Occurence of fragrances in the canal of Venice

Perfumes are ubiquitous in daily life. The majority of cosmetics, toiletries and a variety of household and Personal Care Products (PCPs) contain fragrance materials. In spite of their widespread use, little is known on the environmental fate of these compounds. The aim of this study is to partially fill this gap of knowledge. Commercial fragrances (provided by Givaudan®) were selected owing to their stability and persistence properties. The knowledge about the environmental distribution and fate of these compounds is very limited [1] or absolutely lacking. The Venice lagoon is a perfect macrocosm laboratory to study PCPs: the city of Venice sits in the middle of it, but, as the historical center is almost completely lacking a sewerage system, PCPs are discharged directly into the canals. Water samples from different canals were collected and analyzed. A new analytical method was developed and validated: extraction of unfiltered water samples was performed using Oasis® HLB Cartridges (Waters). After solvent elution and concentration under gentle nitrogen stream, samples were analyzed by HRGC-LRMS (Agilent 5890-5975C). Quantification was performed using phenanthrene 13C as internal standard and the results were corrected using instrumental response factors. Salicylates resulted the most abundant and widespread class of compounds. More precisely, Amyl Salicylate, Hexyl Salicylate and Benzyl Salicylate were found in all the samples, ranging from 15 to 251 ng L-1. Benzyl Salicylate, also used as UV-filter [1], is included in the EU list of allergenic fragrances and was recently found to have an estrogenic activity comparable to Bisphenol A (BPA) [2]. Less abundant, but still present, were Oranger Crystals, Ambrofix and Peonile (commercial names). To the best of our knowledge, this is the first detection of these compounds in environmental samples from the Venetian Lagoon.
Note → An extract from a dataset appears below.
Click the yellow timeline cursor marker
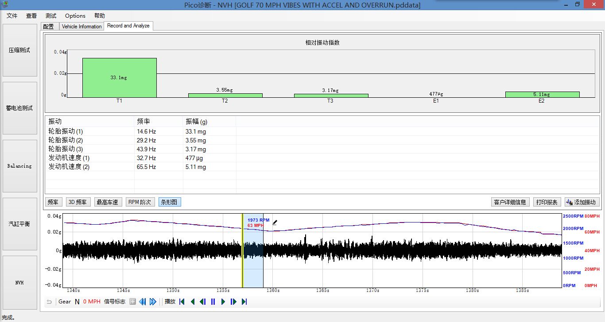(x=242, y=250)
This cutting-edge study on the selected fragrances as new emerging pollutants constitutes the starting point to recognize their occurrence and fate in the environment. [1] Y. Kameda, K. Kimura, and M. Miyazaki, Environmental Pollution 159 - 6 (2011) 1570-1576. [2] Z. Zhang, C. Jia, Y. Hu, L. Sun, J. Jiao, L. Zhao, D. Zhu, J. Li, Y. Tian, H. Bai, R. Li, and J. Hu, Toxicology Letters 209 - 2 (2012) 146-153.